What's the easiest way to see this? The only thing I could think of was to try to patch together trivializations. I couldn't find a way to make that work. Thank you!
edit: For the record, here's why I asked about this special case of the more general result about fiber bundles over contractible spaces.
In the much beloved book by Bott and Tu, it's claimed that the Leray Hirsch theorem can be proven in the same way the Kunneth theorem is proven: induct on the size of a finite good cover for the base space, then apply the Mayer Vietoris sequence and the Poincare lemma for the induction step. It's assumed that there exists a finite good cover for the base space, but it's not assumed that this cover is a refinement of the cover of the base space, which gives the local trivializations of the fiber bundle. Therefore, to apply the Poincare lemma in the induction step, it seems that you need to know that the result I asked about is true. Since fiber bundles had just been introduced in the text, I thought there may be a short, elementary proof that the authors had taken for granted.
Here is an easy proof of the fact that a smooth fiber bundle over a contractible base is trivial. Bott and Tu's book, mentioned in the original question, work in this framework of smooth manifolds and maps. The proof uses Moser's trick and relies on the following general basic result.
Theorem: Every smooth fiber bundle admits a complete Ehresmann connection.
This was proposed as an exercise without proof in [Greub, Halperin, Vanstone: Connections, Curvature, and Cohomology I, Academic Press (1972)], it was presented as a theorem in [Michor: Topics in Differential Geometry, (GSM 93), American Mathematical Society (2008)] and other references with a gap in the proof, and it was finally established in del Hoyo: Complete connections on fiber bundles. Indag. Math. 27, 985–990 (2016).

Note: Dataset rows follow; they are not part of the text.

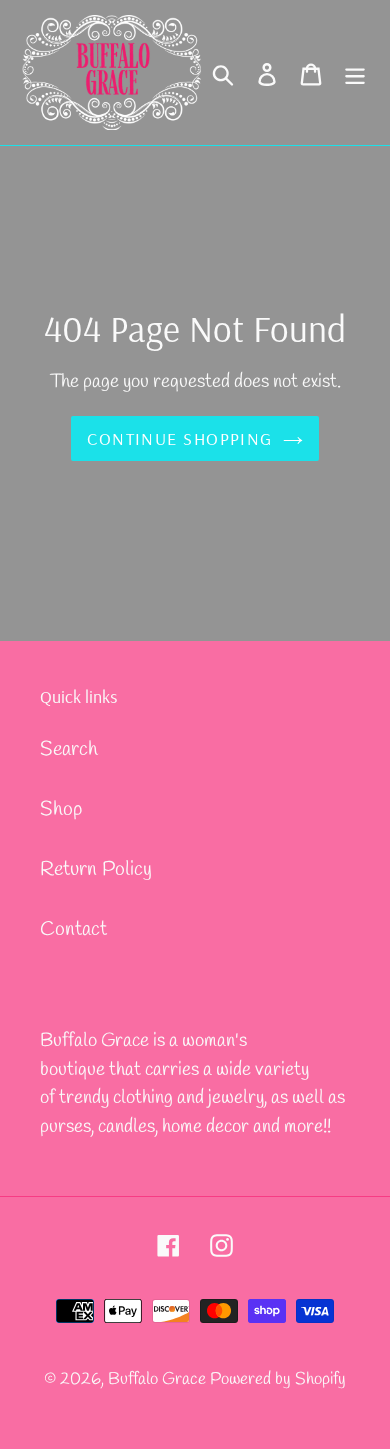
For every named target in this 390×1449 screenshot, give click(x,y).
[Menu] (355, 73)
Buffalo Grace (159, 1379)
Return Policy (96, 869)
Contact (73, 929)
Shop (61, 809)
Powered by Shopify (278, 1379)
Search (69, 749)
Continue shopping (179, 438)
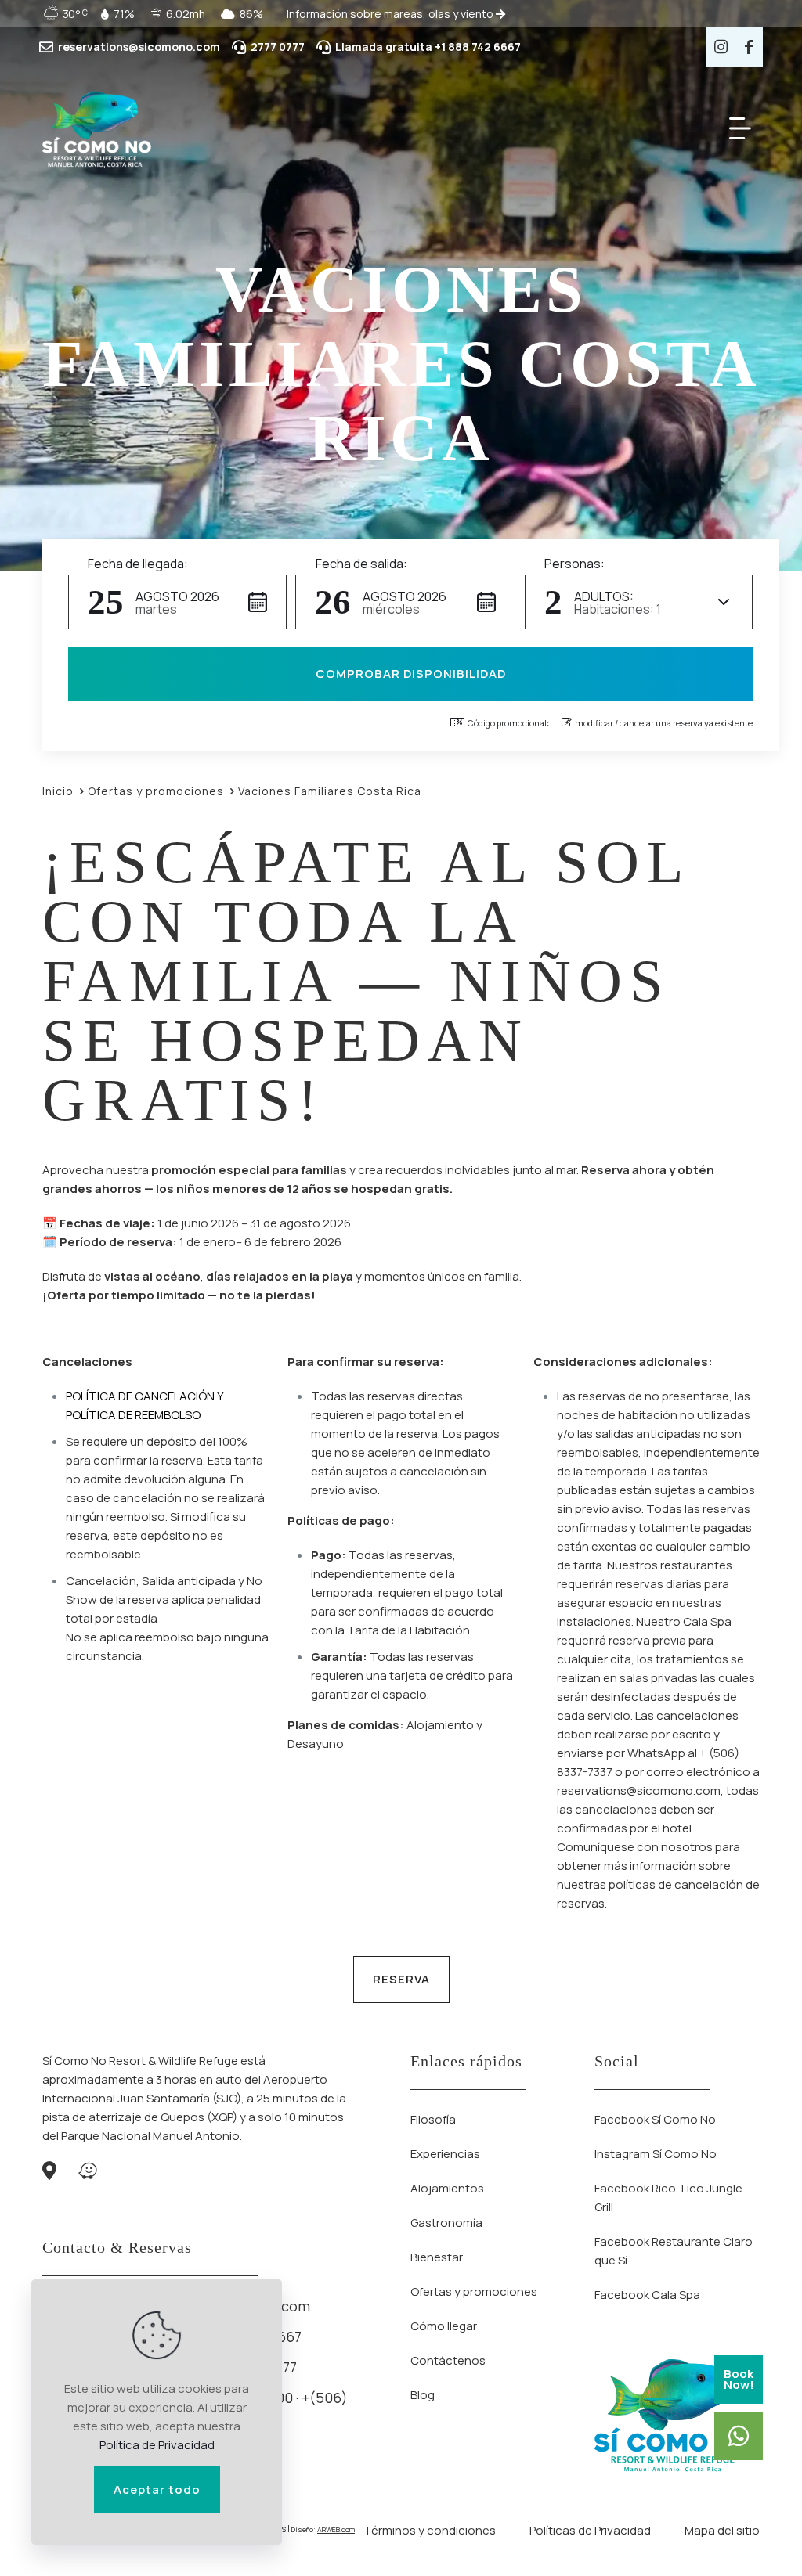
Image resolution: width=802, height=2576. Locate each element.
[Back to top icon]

Let $p:E\to B$ be a smooth fiber bundle, and let $h:f_0\cong f_1:B'\times I\to B$ be a smooth homotopy. Let us pick a complete Ehresmann connection for the pullback bundle $h^*E\to B'\times I$. Let $X\in\mathfrak{X}(h^*E)$ be the horizontal lift of the vector field $(0,\frac{d}{dt})$. Then the time 1 flow $\phi^X_1$ yields an isomorphism between $f_0^*E=h^*E|_{B'\times 0}$ and $f_1^*E=h^*E|_{B'\times 0}$. In particular, if $f_0=\rm{id}_{B}$ and $f_1$ is constant then $f_1^*E$ is trivial and so does $E=f_0^*E$.